I think you’re also missing the main point. Let’s use the analogy you used. Income and wealth are related in some way but measuring a person’s income is an imperfect way of measuring their wealth. But as I tried to show in my comments, the F-K test isn’t even good enough to be an imperfect measure of complexity. Using the F-K test to measure linguistic complexity is like saying that Dutch people are better than Americans at basketball because on average Dutch people are taller than Americans. The authors have a crude definition of language complexity and they try to answer it with a crude method.
I intentionally kept my comments to Retraction Watch short. I had already pointed out the inefficiency of the F-K test in my comments on the article itself several years ago. I pointed the authors to more reliable ways of analyzing spoken language, including Brazil (1995) and Schiffrin (1994). These works are decades old, as are other ways of looking at linguistic complexity (such as Biber 1988 and Halliday 1989). These works are well known by linguists and discourse analysts. It’s not about the results, but about the method. Maybe the authors’ results would be corroborated with a better method, but this just means that they found the answer by accident, not by design.
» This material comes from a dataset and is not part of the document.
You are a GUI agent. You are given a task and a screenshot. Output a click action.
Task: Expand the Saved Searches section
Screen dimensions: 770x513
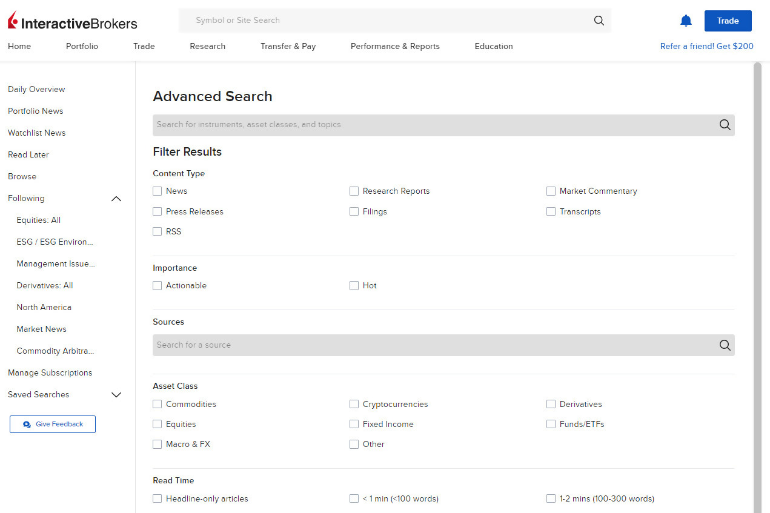click(x=116, y=394)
What this unnecessarily long and sadly unconstructive feud reveals is, I think, the gap between different disciplines which increasingly come to investigate the same objects but with different concepts, preferred tools/methods, and practices. Political scientists’ interest in text is now well established, with studies usually done with computational methods on big corpora (besides qualitative work on smaller ones). These approaches are currently booming, bypassing and at times clashing with research in linguistics – whose researchers would therefore inevitably seek to regain they scientific capital in the field. The disagreements here are therefore not just that, they are 1) mutual misunderstandings on how to conduct research, on what corpora, with what tools, to reveal what, etc., and 2) a case of scientific capital claims and counter-claims at a moment two previously impermeable fields are coalescing. A constructive outcome is therefore, unfortunately and sadly, unlikely.
From the original US Navy report by Kincaid, et al (available on Google Scholar).
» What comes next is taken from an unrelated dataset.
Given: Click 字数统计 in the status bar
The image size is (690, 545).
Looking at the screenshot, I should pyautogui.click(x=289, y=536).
“This scaled reading grade level is based on Navy personnel reading Navy training material and comprehending it. Thus, the three recalculated formulas (derived using multiple regression techniques) are specifically for Navy use.”
“2. Count the number of sentences. Count as sentences each unit of thought that can be considered grammatically independent of another sentence or clause. A period, question mark, exclamation point, semi-colon, and colon usually denote independent clauses. Sentence fragments and incomplete sentences are counted as a sentence. “
Too often, the original report has been cited by researchers who haven’t actually read it.